--- Aim of the exercise ---
Collect each line of the material that contains the string "height", treating uppercase and lowercase as distinct, and reproduce every such line in full.
───── Records provided ─────
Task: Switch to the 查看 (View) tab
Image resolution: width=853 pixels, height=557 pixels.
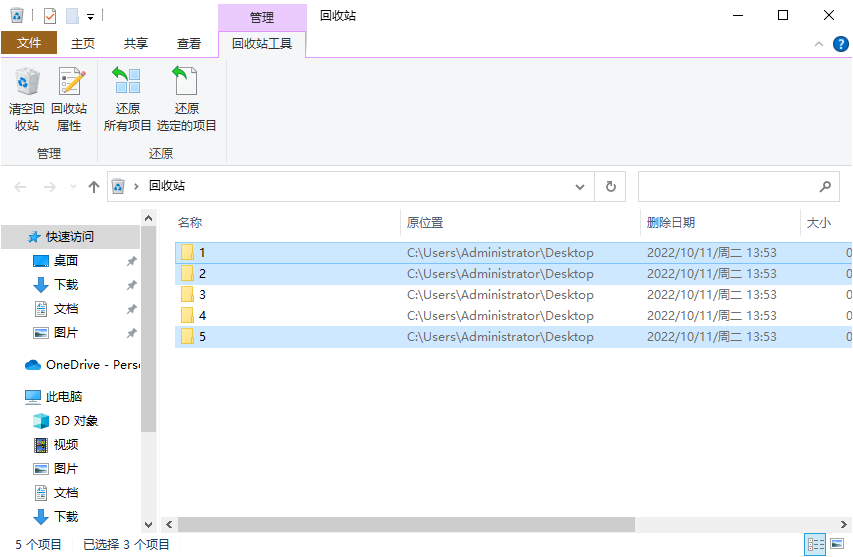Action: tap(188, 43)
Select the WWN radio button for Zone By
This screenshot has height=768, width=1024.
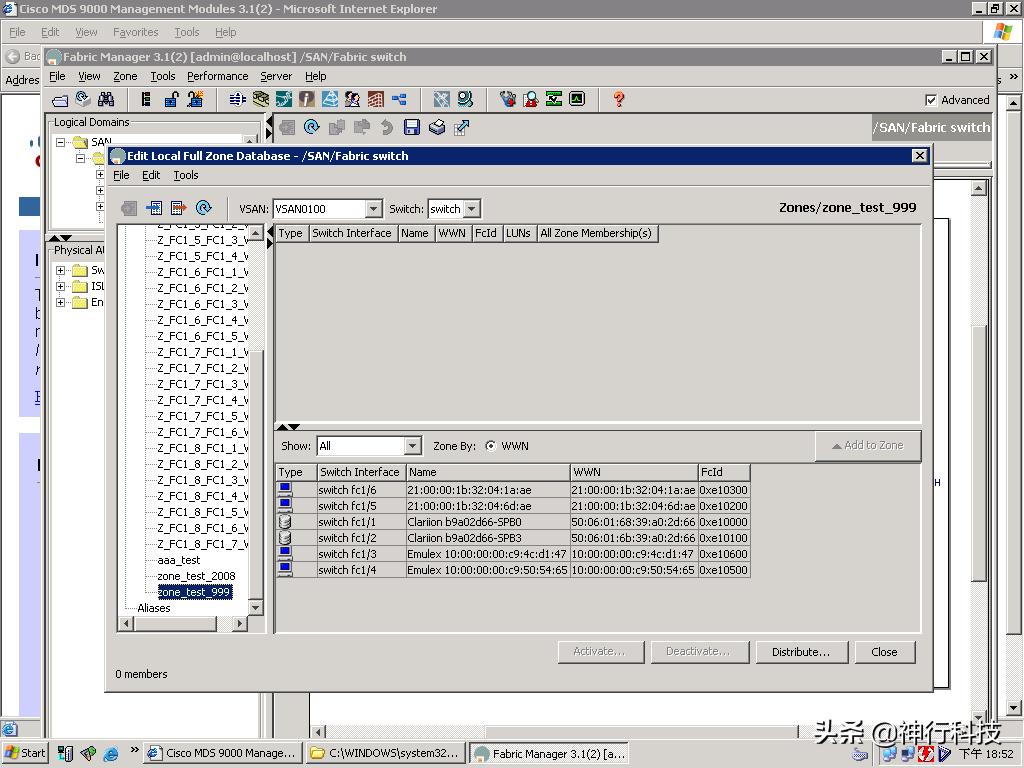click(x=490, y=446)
─────
--- Final result ---
Image resolution: width=853 pixels, height=557 pixels.
This screenshot has height=768, width=1024.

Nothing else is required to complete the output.